5-15-07 by Court
Chevron reports that a group of young protesters briefly occupied its office in the Nigerian Delta city of Warri asking for jobs and better social conditions. The oil rich region is home to the biggest oil companies and their gravy trai. Yet the majority of residents live on less than $1 per day, while the operations of Chevron and its ilk help the companies reap their $3.50 gallon in the US.
The wealth gap has spurred kidnappings, unrest and killings. Chevron had to suspend some operations this past weekend after four of its workers were taken off a ship.
The question Chevron CEO David O’Reilly and other oil companies must ask themselves is whether their wealth will keep them at war with the poor across the world, or whether they will begin to use it to change their business model. That change is not just about moving away from the petroleum economy, it’s also about building communities, creating jobs and changing social conditions. With a $17 billion profit last year, Chevron could make a big difference in the Nigeria Delta and elsewhere if it started listening to the voices of the poor rather than remaining at war with them.
Last night, I watched the world premier of a brilliant documentary,"Salud!," amid the wealth of the West, at the Billy Wilder theatre in the marble-rich Armand Hammer museum in Westwood, CA. Built from oil money, too. The UCLA school of health sponsored the showing of the film about Cuban doctors traveling to Africa and Latin America to export their excellent system of preventive health care and community medicine to change intolerable conditions for the poor. The model has been miraculous at preventing children from dying from preventable diseases like diarrhea. The conditions before the doctors’ arrival were shocking, and I imagine such conditions exist today in the Niger Delta right beside the big oil companies that take resources from that land.

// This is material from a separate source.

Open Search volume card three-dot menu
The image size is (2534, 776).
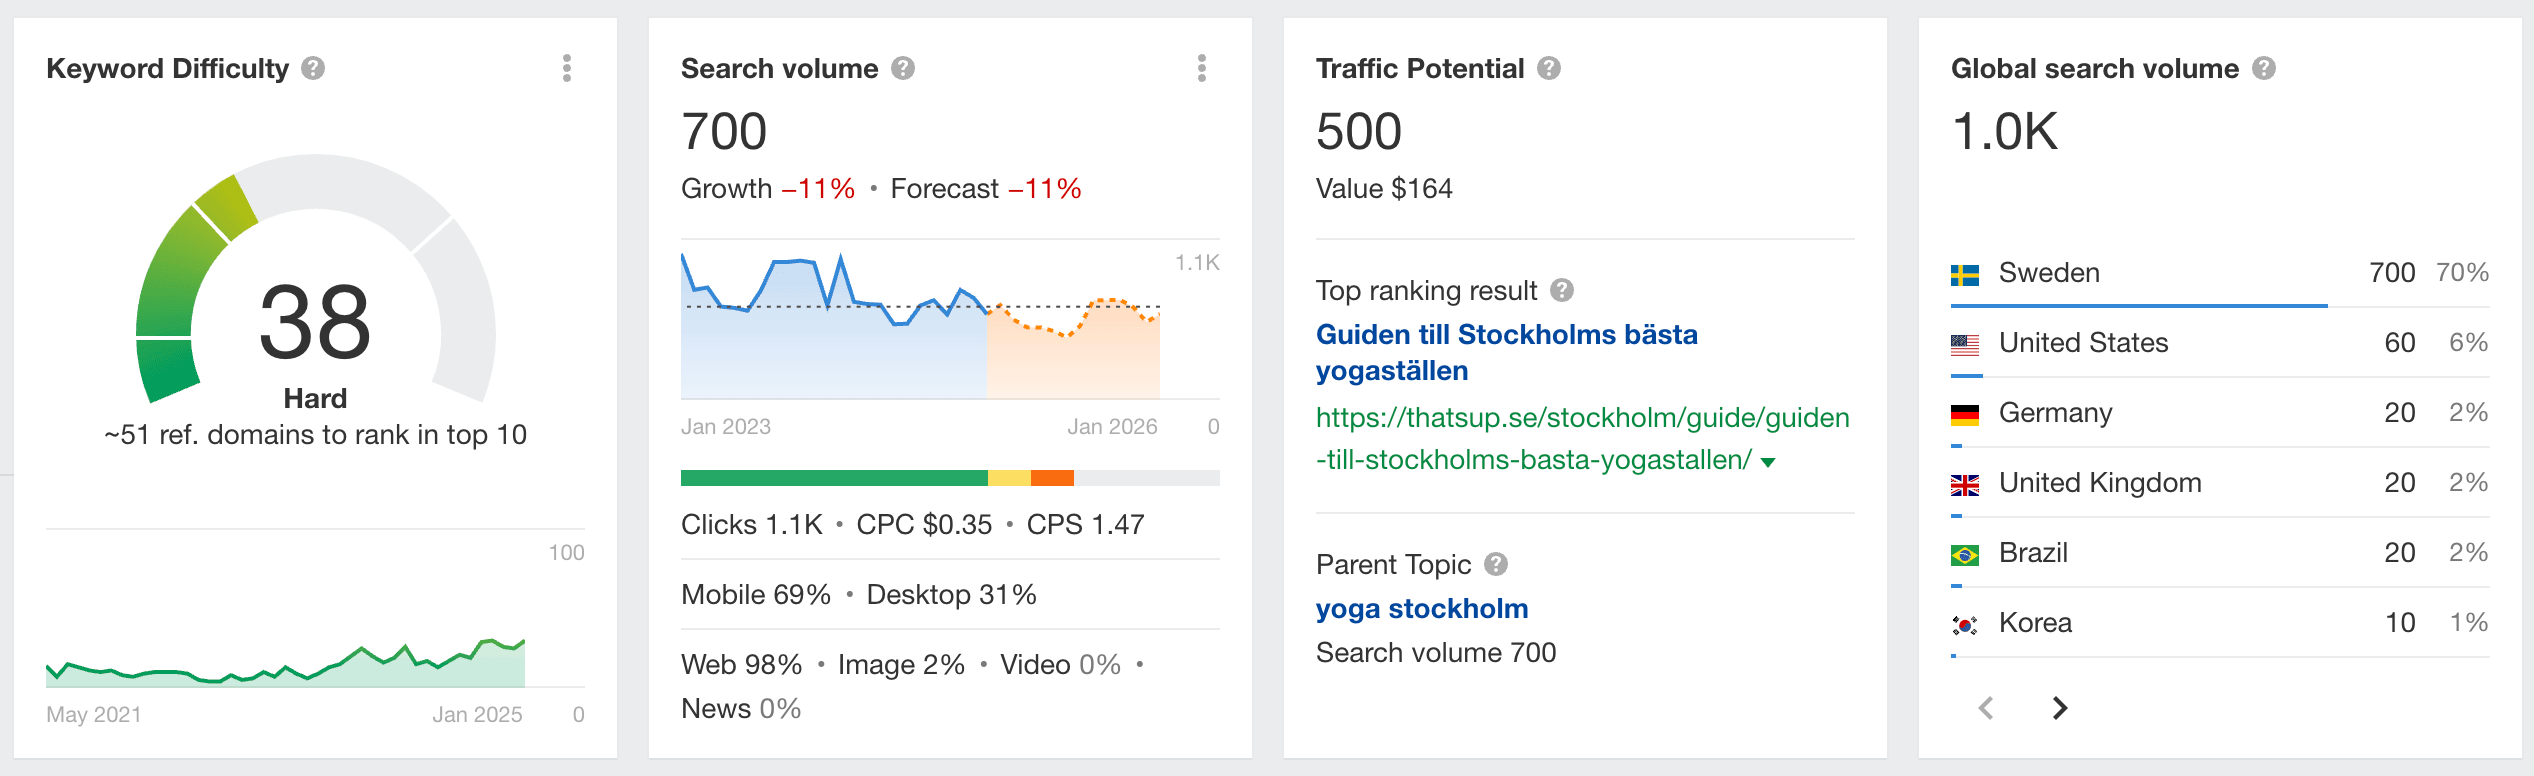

Chevron needs to consider the realpolitik of the situation. One of the community health care systems Cuban doctors helped build was in Venezuela’s barrios. The oil giants recently had to give up their operations there because president Hugo Chavez, who keeps close ties to Cuba, nationalized the oil facilities. Chavez’ mandate comes from the same low-income voters who were taken care of through community health care. Until Chevron and other companies start to listen to the protesters they face the same danger of the shutdown to their oil machine in Nigeria and across the globe.